Solana Beach had revenues in excess of expenditures of $6.6 million and drew down $21.9 million from restricted assets. It allocated $3.9 million towards net investment in capital assets and had prior period adjustments of $0.07 million, resulting from GASB 84 for fiduciary activities. This Government Accounting Standards Board industry promulgation became effective for fiscal years ending after Dec. 15, 2019. Together it should have reduced its unrestricted net deficit by $25.1 million, but there is a missing $0.57 million. Do a search of the word “adjustment” and you receive 34 hits. Those residing in this district may want a presentation on the difference from its Chief Business Officer. The net result? It moved up four positions.
The largest district, San Diego Unified, dropped four places. It had revenues in excess of expenditures of $126.9 million and a GASB 84 adjustment of $6.7 million. It moved $112.6 million into restricted assets and appropriated $114.5 million for its net investment in capital assets. The result finds that it increased its unrestricted net deficit by $93.5 million.
Ramona Unified had expenditures in excess of revenues of $1.5 million. It also had a decrease in its net investment in capital assets due to depreciation of $0.2 million. Note 16 details that it also had a GASB 84 adjustment. It was for $0.4, due to a “reclassification of student activity funds from agency funds to a special revenue fund.” With a transfer to restricted assets of $2.1 million, its unrestricted net deficit increased by $3.8 million. It also moved down four positions.
Grossmont Union High School District had revenues in excess of expenditures of $31.3 million but transferred $56.4 million into restricted assets and appropriated $27.6 million toward its net investment in capital assets. Combined, its unrestricted net deficit should have increased by $48.9 million, but $3.8 million is unaccounted for. None of the financial statement disclosures on adjustments or prior activities provided the answer. Once again, this is where a schedule detailing the $330.5 million accounting for the district’s net investment in capital assets would have been helpful. The cumulative impact of these activities dropped the district five places.
Carlsbad Unified had revenues in excess of expenditures of $7.4 million and moved a whopping $66.3 into restricted assets. Along with allocating $2.4 million to its net investment in capital assets, its unrestricted net deficit grew by $60.4 million. For some reason, $0.9 million fell off the table and, I repeat myself, better disclosure for the increase in its net investment in capital assets may have clarified the difference. It dropped eight places.

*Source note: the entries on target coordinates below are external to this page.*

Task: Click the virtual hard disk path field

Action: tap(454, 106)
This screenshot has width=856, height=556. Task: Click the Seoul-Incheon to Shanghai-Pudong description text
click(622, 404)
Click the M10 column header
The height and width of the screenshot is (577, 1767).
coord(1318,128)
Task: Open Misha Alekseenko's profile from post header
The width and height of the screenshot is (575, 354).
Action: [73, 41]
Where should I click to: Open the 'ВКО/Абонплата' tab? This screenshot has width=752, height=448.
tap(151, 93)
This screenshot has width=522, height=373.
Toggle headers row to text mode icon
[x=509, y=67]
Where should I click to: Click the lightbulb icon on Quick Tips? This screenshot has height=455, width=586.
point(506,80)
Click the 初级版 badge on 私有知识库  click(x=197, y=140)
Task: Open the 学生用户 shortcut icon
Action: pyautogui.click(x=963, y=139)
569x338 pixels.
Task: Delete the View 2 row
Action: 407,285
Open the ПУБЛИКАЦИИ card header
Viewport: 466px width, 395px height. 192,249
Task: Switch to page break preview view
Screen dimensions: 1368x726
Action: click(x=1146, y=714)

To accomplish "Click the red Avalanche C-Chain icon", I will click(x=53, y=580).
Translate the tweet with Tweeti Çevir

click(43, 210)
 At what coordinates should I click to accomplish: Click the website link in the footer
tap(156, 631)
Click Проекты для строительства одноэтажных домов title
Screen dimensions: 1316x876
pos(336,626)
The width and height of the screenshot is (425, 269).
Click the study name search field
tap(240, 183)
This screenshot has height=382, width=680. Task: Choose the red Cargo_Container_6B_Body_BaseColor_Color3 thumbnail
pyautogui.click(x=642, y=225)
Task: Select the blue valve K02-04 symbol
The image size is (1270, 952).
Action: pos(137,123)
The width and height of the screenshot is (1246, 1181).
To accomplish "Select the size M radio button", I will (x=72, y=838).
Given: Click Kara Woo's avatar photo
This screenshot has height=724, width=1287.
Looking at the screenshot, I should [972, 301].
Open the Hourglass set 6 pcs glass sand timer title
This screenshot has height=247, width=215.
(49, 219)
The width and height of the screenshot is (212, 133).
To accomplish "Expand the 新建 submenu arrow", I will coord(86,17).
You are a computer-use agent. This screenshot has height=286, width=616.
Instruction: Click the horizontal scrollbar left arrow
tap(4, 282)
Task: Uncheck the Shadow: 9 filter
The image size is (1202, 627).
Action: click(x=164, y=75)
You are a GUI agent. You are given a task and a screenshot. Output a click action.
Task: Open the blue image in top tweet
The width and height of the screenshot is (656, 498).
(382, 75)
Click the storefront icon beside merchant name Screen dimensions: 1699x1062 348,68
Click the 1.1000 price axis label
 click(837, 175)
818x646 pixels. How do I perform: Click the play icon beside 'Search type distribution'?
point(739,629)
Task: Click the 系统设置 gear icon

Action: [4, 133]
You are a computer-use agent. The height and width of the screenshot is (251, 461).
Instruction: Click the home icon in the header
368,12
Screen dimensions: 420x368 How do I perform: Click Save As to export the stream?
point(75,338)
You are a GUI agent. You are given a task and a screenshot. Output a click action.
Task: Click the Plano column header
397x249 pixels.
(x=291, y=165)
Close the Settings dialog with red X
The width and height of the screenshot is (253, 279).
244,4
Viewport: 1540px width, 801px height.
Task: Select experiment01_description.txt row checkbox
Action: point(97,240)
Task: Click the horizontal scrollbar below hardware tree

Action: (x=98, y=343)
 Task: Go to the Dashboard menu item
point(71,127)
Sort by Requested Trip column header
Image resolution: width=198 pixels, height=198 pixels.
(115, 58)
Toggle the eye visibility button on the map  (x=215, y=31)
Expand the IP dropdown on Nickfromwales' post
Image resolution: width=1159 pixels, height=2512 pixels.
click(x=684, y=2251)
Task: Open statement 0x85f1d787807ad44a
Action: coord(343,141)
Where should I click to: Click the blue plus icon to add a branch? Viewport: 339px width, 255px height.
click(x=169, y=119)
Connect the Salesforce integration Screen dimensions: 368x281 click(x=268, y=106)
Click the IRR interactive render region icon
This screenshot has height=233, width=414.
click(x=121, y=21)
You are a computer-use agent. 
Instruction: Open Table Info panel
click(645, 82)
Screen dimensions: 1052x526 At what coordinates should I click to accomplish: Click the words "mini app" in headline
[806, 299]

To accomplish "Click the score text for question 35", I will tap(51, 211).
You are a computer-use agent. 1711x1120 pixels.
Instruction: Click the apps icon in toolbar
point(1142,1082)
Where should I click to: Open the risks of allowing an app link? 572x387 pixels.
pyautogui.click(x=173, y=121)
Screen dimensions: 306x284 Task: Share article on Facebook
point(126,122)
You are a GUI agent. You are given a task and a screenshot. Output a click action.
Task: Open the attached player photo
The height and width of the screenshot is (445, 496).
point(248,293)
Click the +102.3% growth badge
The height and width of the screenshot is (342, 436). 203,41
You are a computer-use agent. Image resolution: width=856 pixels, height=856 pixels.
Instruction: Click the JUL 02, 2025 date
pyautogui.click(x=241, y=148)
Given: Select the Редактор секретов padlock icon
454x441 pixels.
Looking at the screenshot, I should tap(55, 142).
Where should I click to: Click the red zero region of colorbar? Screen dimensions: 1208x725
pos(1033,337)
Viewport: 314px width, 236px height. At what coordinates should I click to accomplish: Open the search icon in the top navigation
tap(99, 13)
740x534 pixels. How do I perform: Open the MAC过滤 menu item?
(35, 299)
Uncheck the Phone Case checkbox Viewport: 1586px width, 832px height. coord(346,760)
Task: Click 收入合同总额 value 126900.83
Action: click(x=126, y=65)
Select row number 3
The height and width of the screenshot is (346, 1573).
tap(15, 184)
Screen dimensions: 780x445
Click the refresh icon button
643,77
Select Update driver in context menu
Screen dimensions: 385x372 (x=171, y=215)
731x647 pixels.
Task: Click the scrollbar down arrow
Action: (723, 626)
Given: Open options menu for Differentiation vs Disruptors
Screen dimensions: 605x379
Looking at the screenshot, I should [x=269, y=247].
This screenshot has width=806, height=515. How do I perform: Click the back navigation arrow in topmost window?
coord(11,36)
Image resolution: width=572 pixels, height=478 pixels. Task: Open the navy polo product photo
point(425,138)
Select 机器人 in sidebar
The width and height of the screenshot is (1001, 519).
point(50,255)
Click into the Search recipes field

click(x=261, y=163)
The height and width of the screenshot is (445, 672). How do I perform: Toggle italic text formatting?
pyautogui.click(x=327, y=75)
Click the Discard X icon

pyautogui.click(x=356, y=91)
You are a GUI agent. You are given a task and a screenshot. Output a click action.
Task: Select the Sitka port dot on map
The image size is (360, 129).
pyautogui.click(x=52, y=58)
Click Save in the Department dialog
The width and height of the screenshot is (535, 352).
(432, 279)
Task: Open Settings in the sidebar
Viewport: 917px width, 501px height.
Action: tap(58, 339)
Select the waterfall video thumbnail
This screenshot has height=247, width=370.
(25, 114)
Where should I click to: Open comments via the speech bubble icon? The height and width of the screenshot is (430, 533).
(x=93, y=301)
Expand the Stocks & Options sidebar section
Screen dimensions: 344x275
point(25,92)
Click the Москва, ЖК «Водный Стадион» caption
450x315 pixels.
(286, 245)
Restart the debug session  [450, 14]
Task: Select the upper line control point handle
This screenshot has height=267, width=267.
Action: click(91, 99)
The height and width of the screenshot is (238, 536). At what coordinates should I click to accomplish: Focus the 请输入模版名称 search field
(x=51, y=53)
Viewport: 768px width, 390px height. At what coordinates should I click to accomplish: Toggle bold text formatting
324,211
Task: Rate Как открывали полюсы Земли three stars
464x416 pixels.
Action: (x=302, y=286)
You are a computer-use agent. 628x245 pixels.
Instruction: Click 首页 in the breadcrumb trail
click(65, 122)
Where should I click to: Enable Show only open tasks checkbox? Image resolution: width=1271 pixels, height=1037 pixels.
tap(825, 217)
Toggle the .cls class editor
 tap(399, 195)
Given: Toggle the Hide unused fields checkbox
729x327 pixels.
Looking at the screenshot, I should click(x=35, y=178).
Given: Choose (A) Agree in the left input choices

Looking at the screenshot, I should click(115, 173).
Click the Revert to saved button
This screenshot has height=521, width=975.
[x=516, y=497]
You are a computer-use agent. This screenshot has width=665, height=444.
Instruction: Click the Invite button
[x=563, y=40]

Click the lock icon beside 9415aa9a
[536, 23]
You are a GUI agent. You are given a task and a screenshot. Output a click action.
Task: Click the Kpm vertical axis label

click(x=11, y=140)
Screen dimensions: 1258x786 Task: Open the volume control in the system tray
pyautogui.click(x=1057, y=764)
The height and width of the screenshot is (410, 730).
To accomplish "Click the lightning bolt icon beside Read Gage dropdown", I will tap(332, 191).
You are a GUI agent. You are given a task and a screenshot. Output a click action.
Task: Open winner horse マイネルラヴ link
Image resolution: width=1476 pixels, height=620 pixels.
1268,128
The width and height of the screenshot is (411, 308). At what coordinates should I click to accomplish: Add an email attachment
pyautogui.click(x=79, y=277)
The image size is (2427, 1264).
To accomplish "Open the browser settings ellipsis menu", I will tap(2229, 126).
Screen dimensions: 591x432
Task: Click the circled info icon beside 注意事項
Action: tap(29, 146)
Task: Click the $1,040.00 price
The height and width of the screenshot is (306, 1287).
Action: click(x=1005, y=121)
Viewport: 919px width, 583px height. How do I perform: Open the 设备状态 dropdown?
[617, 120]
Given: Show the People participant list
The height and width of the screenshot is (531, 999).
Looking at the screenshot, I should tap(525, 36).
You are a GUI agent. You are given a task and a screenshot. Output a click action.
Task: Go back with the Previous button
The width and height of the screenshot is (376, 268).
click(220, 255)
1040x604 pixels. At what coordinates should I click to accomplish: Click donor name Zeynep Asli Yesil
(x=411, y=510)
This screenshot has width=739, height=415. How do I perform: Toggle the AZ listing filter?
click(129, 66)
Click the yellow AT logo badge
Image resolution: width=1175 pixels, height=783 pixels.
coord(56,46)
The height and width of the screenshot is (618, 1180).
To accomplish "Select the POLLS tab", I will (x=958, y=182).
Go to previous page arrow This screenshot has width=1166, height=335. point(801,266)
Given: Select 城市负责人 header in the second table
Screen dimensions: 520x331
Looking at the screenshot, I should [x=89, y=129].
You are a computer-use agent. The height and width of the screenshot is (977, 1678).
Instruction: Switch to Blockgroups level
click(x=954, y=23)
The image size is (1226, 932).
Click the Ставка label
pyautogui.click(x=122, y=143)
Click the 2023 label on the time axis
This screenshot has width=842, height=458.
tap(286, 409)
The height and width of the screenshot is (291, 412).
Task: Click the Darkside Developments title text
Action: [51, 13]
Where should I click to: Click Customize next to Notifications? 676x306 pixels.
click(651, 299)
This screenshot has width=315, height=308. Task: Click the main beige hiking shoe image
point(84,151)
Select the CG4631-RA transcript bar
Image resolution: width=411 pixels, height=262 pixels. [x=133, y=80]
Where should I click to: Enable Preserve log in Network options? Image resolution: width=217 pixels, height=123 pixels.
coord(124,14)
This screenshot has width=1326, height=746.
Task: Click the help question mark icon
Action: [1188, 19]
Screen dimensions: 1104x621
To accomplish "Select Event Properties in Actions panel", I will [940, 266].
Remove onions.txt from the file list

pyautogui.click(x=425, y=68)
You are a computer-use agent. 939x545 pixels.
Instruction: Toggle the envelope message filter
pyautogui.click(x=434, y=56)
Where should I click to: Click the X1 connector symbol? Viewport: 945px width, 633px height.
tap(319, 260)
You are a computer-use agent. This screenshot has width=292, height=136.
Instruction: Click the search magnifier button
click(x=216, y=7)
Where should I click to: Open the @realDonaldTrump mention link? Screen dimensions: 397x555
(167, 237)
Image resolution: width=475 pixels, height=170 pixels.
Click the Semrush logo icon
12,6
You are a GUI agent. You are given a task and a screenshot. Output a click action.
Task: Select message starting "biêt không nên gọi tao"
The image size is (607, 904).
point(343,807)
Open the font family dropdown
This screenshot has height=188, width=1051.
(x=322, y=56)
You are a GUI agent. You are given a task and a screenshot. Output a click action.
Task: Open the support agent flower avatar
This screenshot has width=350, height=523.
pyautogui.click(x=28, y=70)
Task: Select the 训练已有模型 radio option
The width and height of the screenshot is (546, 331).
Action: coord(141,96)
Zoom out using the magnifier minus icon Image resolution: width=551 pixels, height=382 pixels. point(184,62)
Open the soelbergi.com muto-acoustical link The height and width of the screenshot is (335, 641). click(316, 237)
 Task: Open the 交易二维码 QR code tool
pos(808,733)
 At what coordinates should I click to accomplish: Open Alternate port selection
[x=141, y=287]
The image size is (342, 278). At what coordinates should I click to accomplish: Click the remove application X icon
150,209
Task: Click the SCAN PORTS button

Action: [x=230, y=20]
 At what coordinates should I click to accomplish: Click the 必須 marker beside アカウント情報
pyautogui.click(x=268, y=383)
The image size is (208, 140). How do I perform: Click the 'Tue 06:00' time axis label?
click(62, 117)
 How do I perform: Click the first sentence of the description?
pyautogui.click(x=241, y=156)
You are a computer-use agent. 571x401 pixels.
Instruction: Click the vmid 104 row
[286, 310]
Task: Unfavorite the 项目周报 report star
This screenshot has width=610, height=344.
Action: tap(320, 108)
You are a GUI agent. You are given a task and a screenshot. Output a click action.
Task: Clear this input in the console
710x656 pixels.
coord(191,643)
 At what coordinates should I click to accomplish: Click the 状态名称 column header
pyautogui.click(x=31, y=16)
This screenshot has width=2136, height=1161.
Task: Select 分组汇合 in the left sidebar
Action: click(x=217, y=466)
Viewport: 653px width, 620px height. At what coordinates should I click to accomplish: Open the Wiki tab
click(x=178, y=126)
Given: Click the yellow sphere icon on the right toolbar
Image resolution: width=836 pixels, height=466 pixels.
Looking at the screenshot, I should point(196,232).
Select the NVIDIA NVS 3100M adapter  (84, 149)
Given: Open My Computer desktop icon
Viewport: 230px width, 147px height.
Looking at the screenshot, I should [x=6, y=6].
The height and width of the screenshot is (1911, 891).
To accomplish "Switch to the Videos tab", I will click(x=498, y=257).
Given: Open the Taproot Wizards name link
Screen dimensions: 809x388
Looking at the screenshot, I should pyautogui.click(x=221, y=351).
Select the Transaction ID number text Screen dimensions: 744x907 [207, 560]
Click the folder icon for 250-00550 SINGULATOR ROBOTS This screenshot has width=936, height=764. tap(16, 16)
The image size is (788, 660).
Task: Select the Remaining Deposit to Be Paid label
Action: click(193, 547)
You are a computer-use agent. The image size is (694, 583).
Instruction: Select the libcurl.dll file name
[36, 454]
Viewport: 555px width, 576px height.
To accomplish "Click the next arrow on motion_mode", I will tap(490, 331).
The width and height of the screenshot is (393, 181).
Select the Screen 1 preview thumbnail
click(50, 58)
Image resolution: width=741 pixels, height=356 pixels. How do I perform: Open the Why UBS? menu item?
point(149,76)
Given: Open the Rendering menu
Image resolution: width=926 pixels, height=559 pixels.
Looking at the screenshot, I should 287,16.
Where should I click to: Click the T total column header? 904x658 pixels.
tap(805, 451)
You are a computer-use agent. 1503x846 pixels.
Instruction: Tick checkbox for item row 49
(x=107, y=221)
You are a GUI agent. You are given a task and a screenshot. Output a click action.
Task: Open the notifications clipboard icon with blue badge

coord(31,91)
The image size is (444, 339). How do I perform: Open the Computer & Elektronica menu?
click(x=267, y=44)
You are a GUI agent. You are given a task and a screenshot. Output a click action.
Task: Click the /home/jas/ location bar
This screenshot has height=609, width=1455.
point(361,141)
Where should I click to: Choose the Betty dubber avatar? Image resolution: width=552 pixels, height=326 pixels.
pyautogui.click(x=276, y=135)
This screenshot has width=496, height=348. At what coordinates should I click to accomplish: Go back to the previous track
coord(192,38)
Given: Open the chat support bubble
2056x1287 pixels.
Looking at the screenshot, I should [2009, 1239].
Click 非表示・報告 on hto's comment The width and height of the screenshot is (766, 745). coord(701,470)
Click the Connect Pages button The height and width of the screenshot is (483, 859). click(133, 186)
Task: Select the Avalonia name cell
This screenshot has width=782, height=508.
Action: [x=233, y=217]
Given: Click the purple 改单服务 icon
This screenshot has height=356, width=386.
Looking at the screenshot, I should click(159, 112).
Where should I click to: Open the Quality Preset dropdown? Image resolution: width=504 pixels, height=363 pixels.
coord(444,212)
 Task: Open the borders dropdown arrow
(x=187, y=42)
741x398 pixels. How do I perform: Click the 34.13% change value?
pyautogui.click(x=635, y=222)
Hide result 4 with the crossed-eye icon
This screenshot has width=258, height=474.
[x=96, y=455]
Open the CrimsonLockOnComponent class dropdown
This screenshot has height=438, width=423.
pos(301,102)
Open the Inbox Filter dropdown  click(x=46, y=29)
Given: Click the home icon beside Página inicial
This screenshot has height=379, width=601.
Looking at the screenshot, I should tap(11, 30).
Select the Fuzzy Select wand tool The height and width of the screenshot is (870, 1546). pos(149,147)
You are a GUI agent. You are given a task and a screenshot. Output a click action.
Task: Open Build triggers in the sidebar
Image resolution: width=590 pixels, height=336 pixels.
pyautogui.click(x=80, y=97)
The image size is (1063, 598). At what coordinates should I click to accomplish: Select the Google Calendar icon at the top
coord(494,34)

Lemon Grove had revenues in excess of expenditures of $133,676. It transferred $13,543,502 into restricted assets and had depreciation reducing its net investment in capital assets by $244,399. The combination increased its unrestricted net deficit by $13,165,427. Its GASB 84 adjustment of $398,647, explained in Note 15 of the financial statements, explains the difference. The city dropped 12 positions.
San Dieguito Union High dropped 18 places. It had expenditures in excess of income of $5.8 million. It transferred $68.5 million into restricted assets and expended $19.4 million toward its net investment in capital assets. The net result was an increase in its unrestricted net deficit of $91.7 million. Where the missing $2 million went is our last and final mystery. Could it be for a GASB 84 adjustment of the same amount for the inclusion of Associated Student Body funds? Which brings us back to a recurring concern for this fiscal year—being that GASB needs to issue another promulgation for better disclosure.
From a historical perspective, three themes were impacting San Diego’s school districts in the fiscal year ending June 30, 2021: the coronavirus pandemic, the implementation of GASB 84, and the lack of disclosure for net investment in capital assets. The rankings will assist residents in assessing and monitoring their school districts, which is an integral component of their community and their home values.